Exercise prompt:
From the line that contains "Application For Reviewers (219, 1757)" to the last line of the records below, retype each line exactly; leave out everything else.

========================================

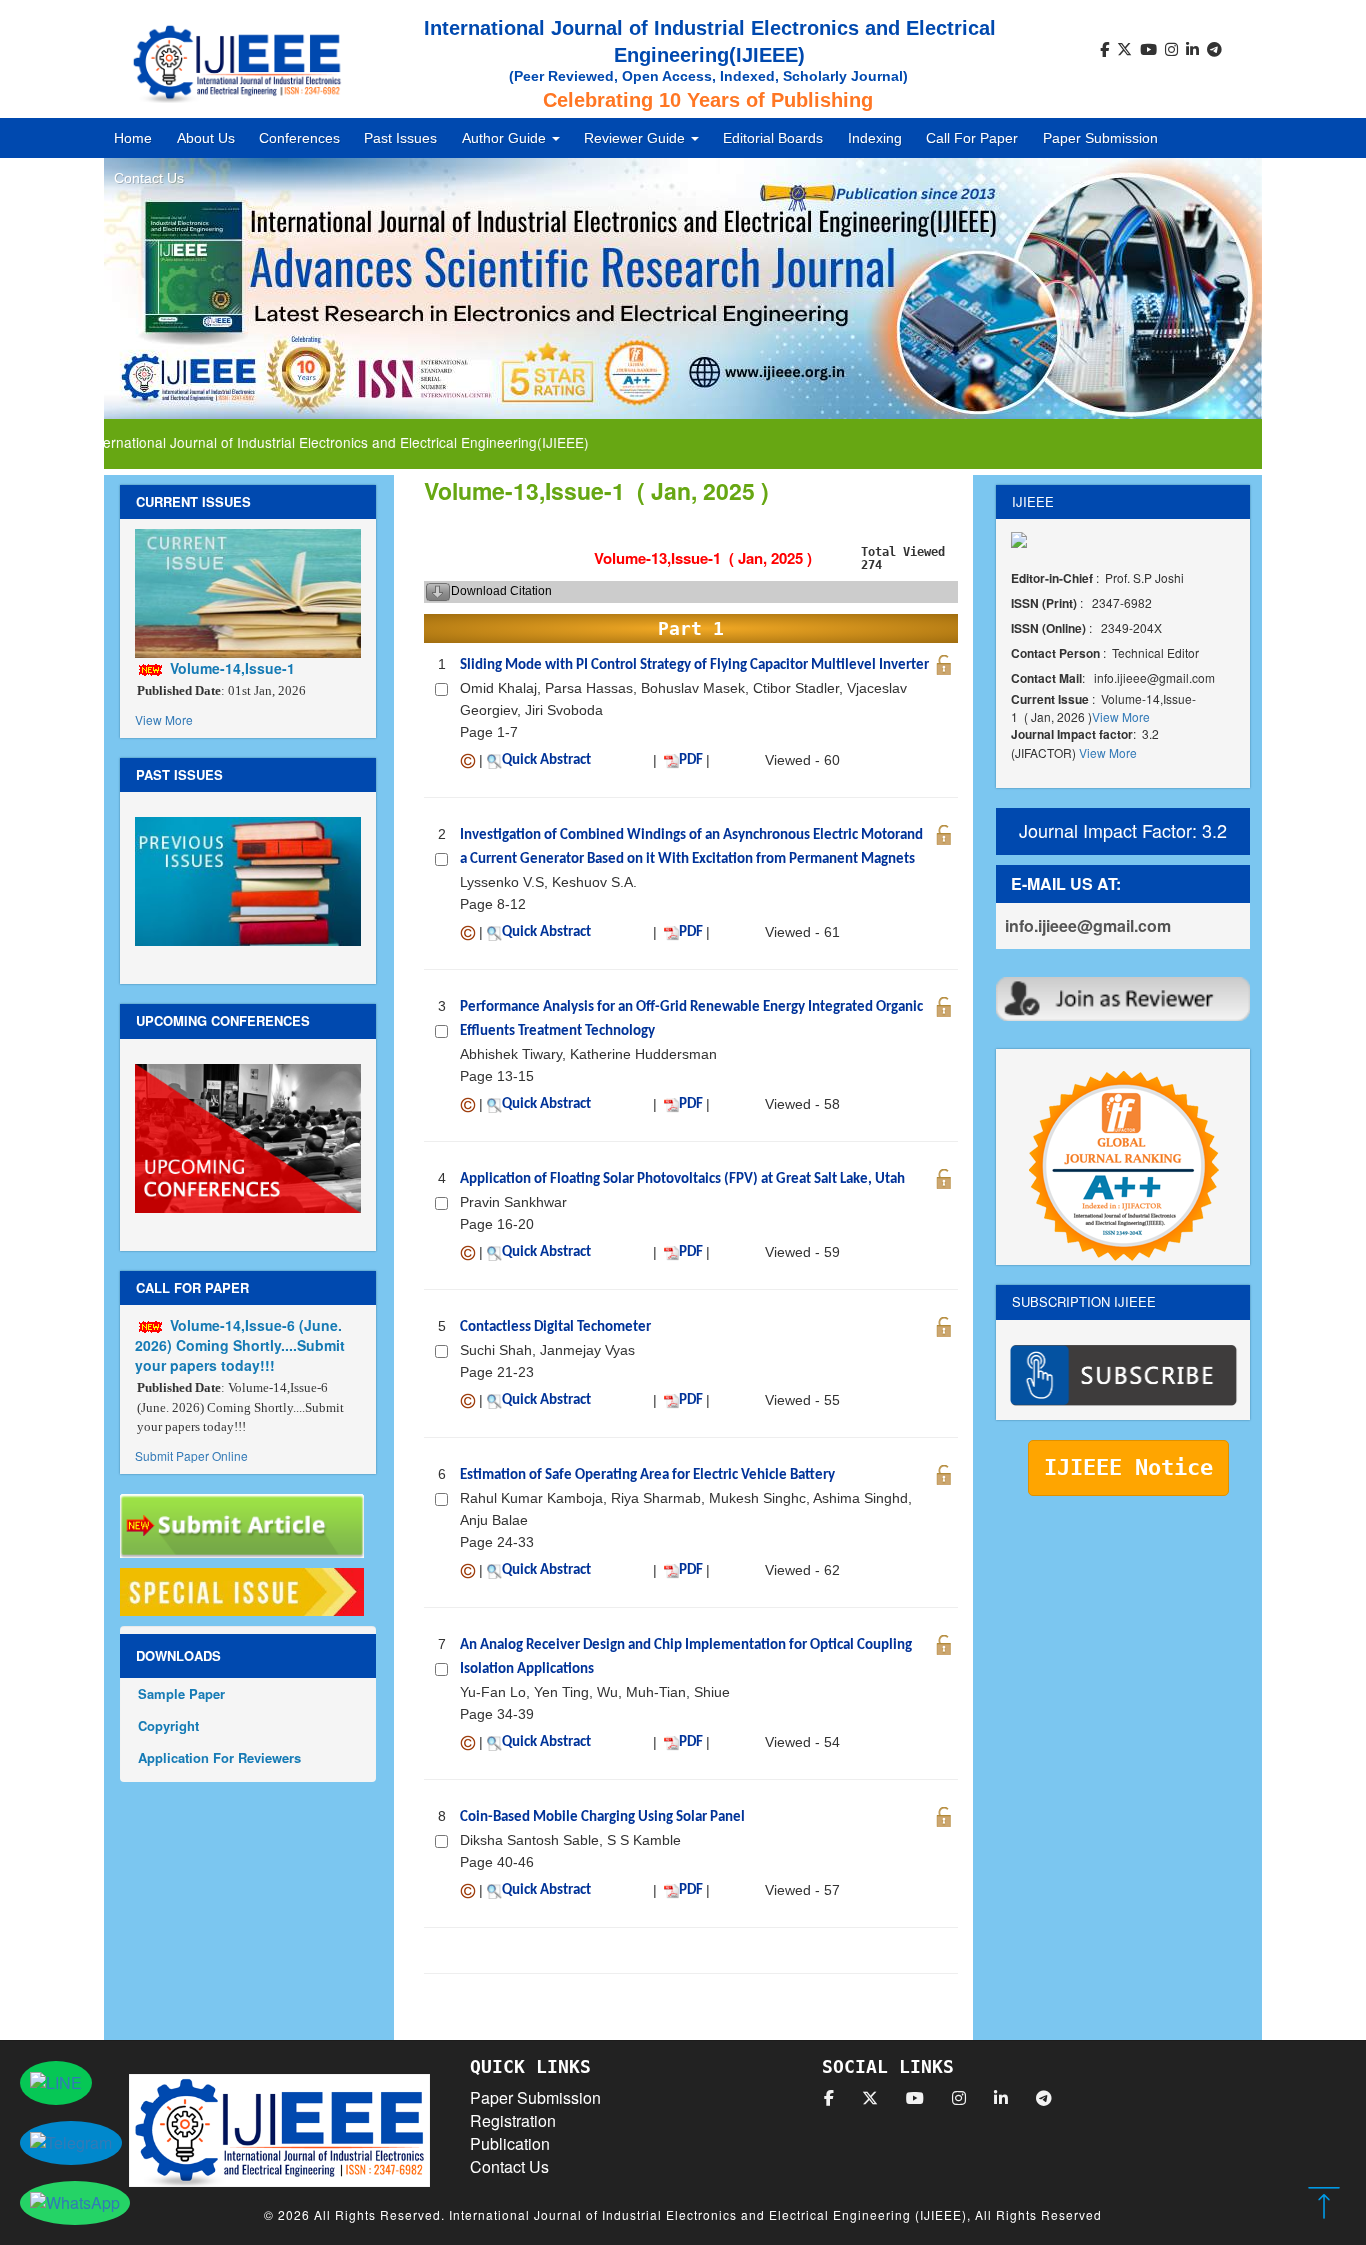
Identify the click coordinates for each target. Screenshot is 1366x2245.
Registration (513, 2120)
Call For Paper (972, 138)
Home (133, 138)
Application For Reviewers (219, 1757)
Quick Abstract (546, 760)
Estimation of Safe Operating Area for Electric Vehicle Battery (647, 1475)
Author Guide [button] (506, 138)
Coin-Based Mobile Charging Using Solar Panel (602, 1817)
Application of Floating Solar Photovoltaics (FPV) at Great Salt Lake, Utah (682, 1179)
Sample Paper (181, 1693)
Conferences (299, 138)
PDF (691, 760)
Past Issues (400, 138)
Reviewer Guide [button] (636, 138)
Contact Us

========================================

Answer section:
Application For Reviewers (219, 1757)
Quick Abstract (546, 760)
Estimation of Safe Operating Area for Electric Vehicle Battery (647, 1475)
Author Guide [button] (506, 138)
Coin-Based Mobile Charging Using Solar Panel (602, 1817)
Application of Floating Solar Photovoltaics (FPV) at Great Salt Lake, Utah (682, 1179)
Sample Paper (181, 1693)
Conferences (299, 138)
PDF (691, 760)
Past Issues (400, 138)
Reviewer Guide [button] (636, 138)
Contact Us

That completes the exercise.